Other researchers have approached cultural preservation of smell through the larger lens of place. “Smell is incredibly linked to its context,” said Kate McLean, a graphic designer and smell researcher at Canterbury Christ Church University. “So we will like a smell of fish in a fish market but think it’s strange if we smell of fish in a public park, maybe.” McLean tries to preserve smells in their contexts, leading “smell walks” all over the world. She has mapped smellscapes in places like Staten Island and Pamplona, Spain, linking people’s sensory impressions with place.

In one project, titled “Two Centuries of Stink,” she mapped the smell of Widnes, an industrial town in Wales, dating to the 1860s, relying on testimonies from residents and written sources. Many of the smells that long defined Widnes were generated by chemical processes that have been banned. Recently, McLean worked with health care workers, patients and visitors in Britain to make a smell map of hospital corridors, identifying odors that waft from different directions: burned chicken or toast from the waiting room; “metallic stale blood” from the operating theater; and the first cup of tea after general anesthetic, described as “cozy and warm.”



The Embalming of William the Silent, 1584

When William the Silent, Prince of Orange, was killed in 1584, his court physician rushed to embalm his body the same day, to preserve it for eight to 10 years. The reconstructed smell is fresh, sweet, pleasant and slightly medicinal. It has notes of myrrh, oregano, sage, olibanum, styrax, benzoe, lavender, thyme, rosemary, iris, rose and musk. (Scent created by Caro Verbeek in partnership with Historisch Museum Den Briel)

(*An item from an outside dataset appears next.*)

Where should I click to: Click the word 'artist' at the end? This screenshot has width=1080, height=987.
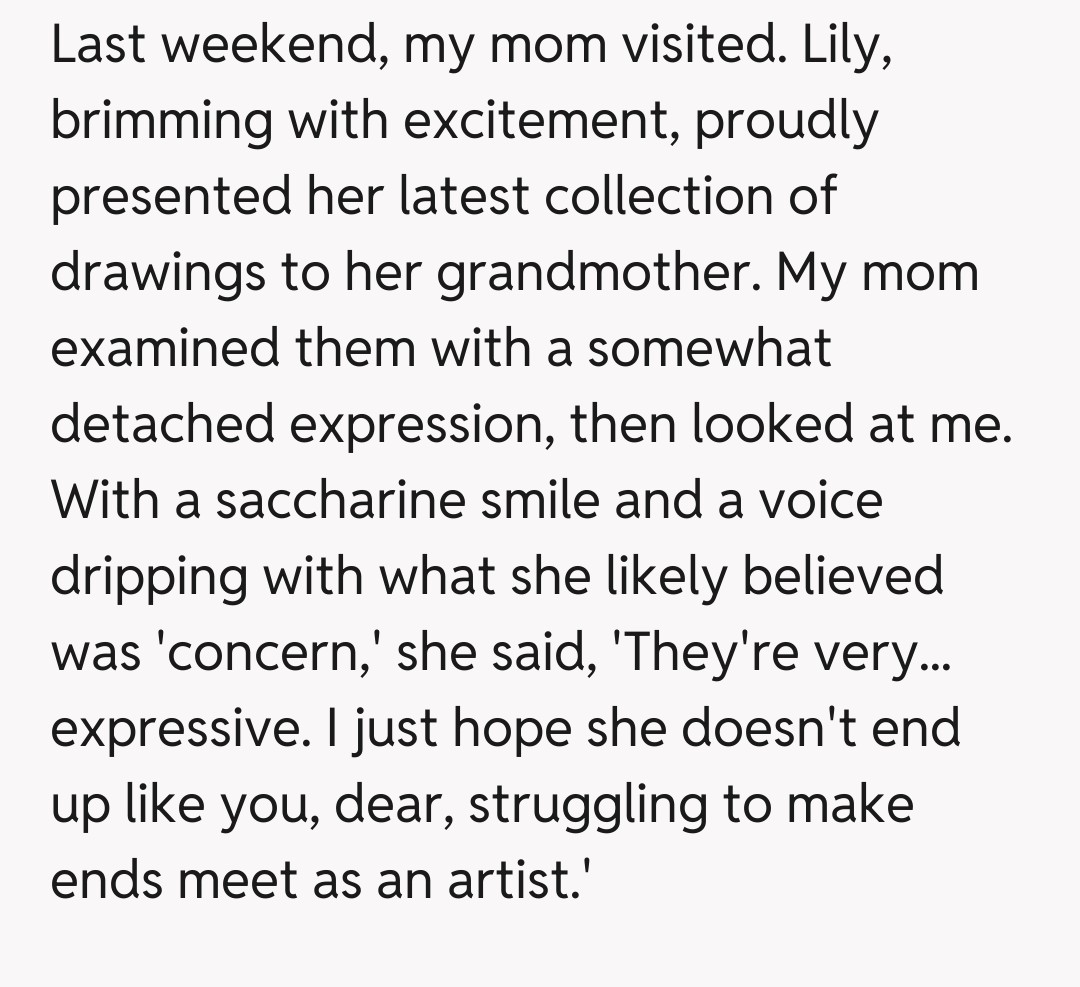coord(532,880)
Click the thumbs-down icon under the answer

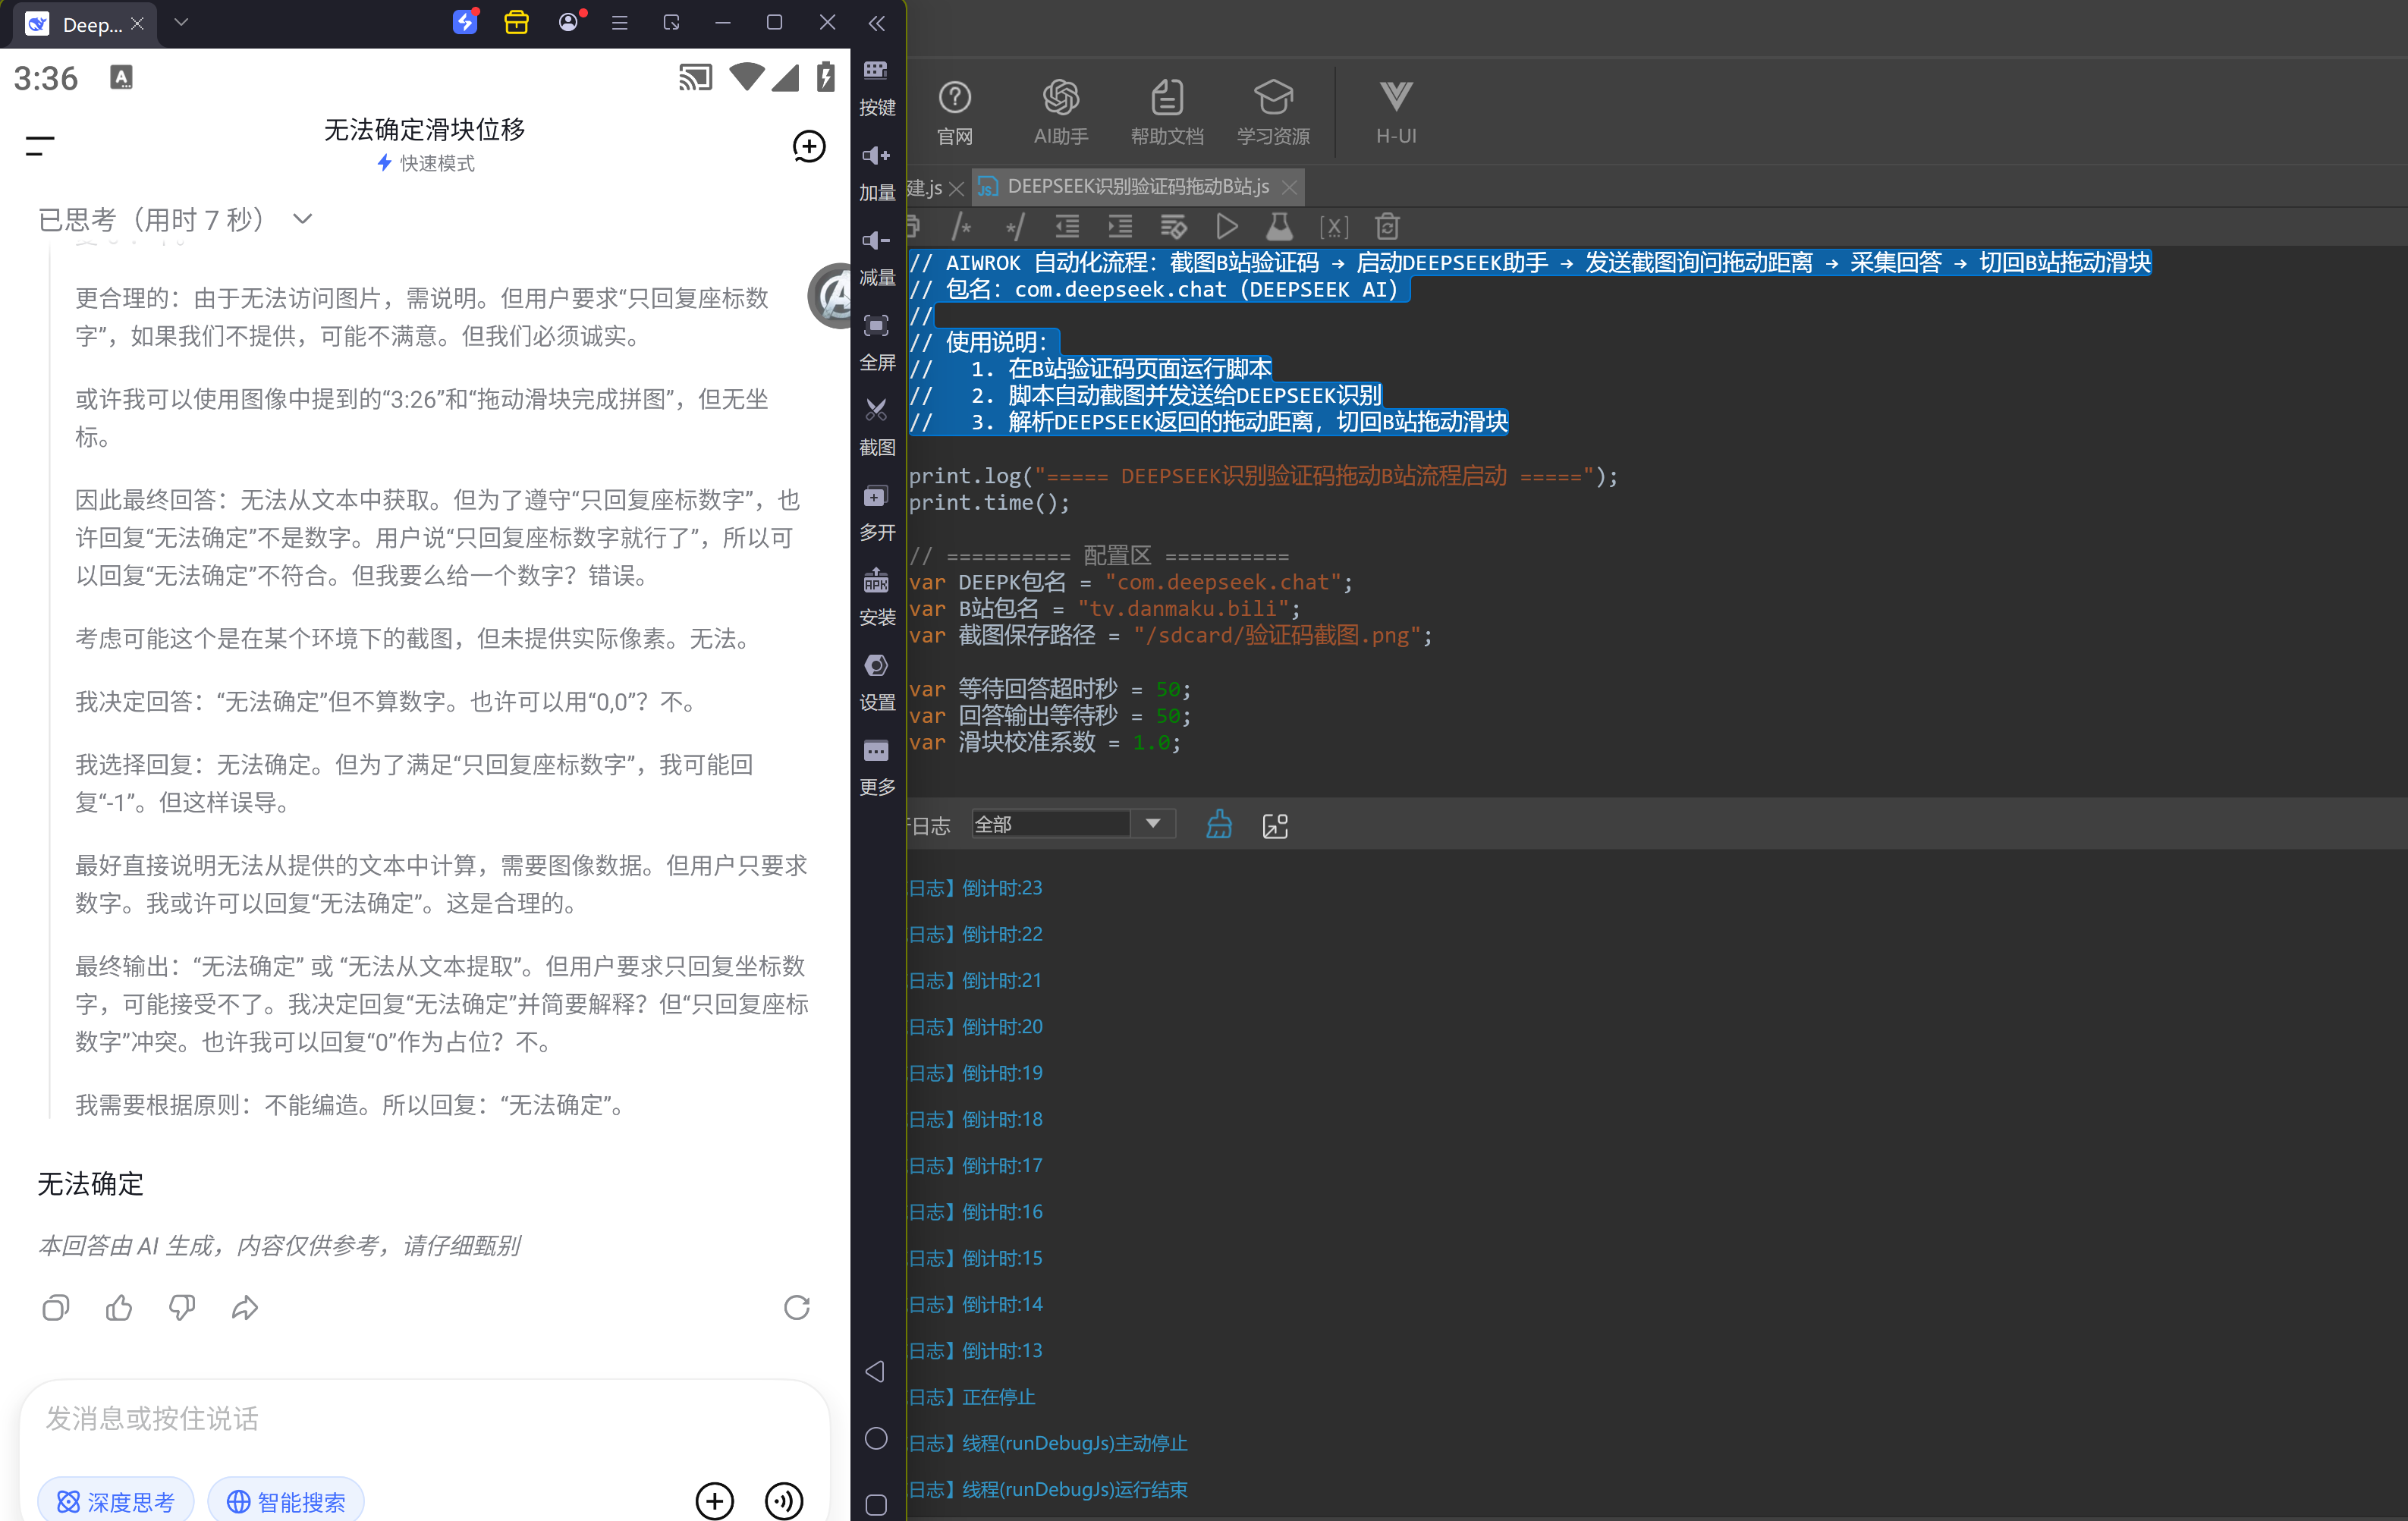point(182,1307)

Verbeek approaches past smells by attempting to recreate versions of them, as she did with the Battle of Waterloo, making a perfume of sorts that might be associated with historical events, people and works of art. She has captured the odor of the locker room of the Dutch soccer team after its 1988 European championship victory (coconut oil, sweat, Champagne, a deodorant called “Fresh Up,” dirty clothes and a specific brand of body wash). She also used medical history to try to replicate the smell of the embalming of William the Silent, Prince of Orange after his assassination in 1584. “This one actually smells fresh and medicinal and pleasant,” Verbeek said, noting that more than 30 ingredients were used in his embalming, including myrrh, oregano, sage, lavender, rosemary, iris and musk. She often works from texts, like a court medical history, using her own sense of smell and by interviewing “nosewitnesses,” as in the case of the Dutch soccer team.

The scents of other disappearing and threatened environments include one in the Netherlands, called a polder, a low-lying tract used for irrigation and dairy farming. In recent years, polders have been subject to floods and the repurposing of land for factories or housing. Some fear they may begin to disappear as sea levels rise. In 2005, an artist named Birthe Leemeijer and Alessandro Gualtieri of the perfumer Nasomatto worked with residents of Mastenbroek, a small polder village, to make a perfume based on this smell called “essence de Mastenbroek,” which was snapped up by many Dutch people abroad who missed home.

“You can take a photograph of the land but it’s hard to capture the smell,” Verbeek said.

Still, part of the beauty and poignancy of the project is that it only approaches the smell of a polder — it can never fully recreate it. “Whatever methods you use, whether it’s gas chromatography or analyzing molecules from historical objects, it can never be a real reconstruction,” Leemans said. “Even if you had the complete description of an 18th-century perfume and you could recreate it, it would still smell different on your 21st-century body. It will always be an interpretation.”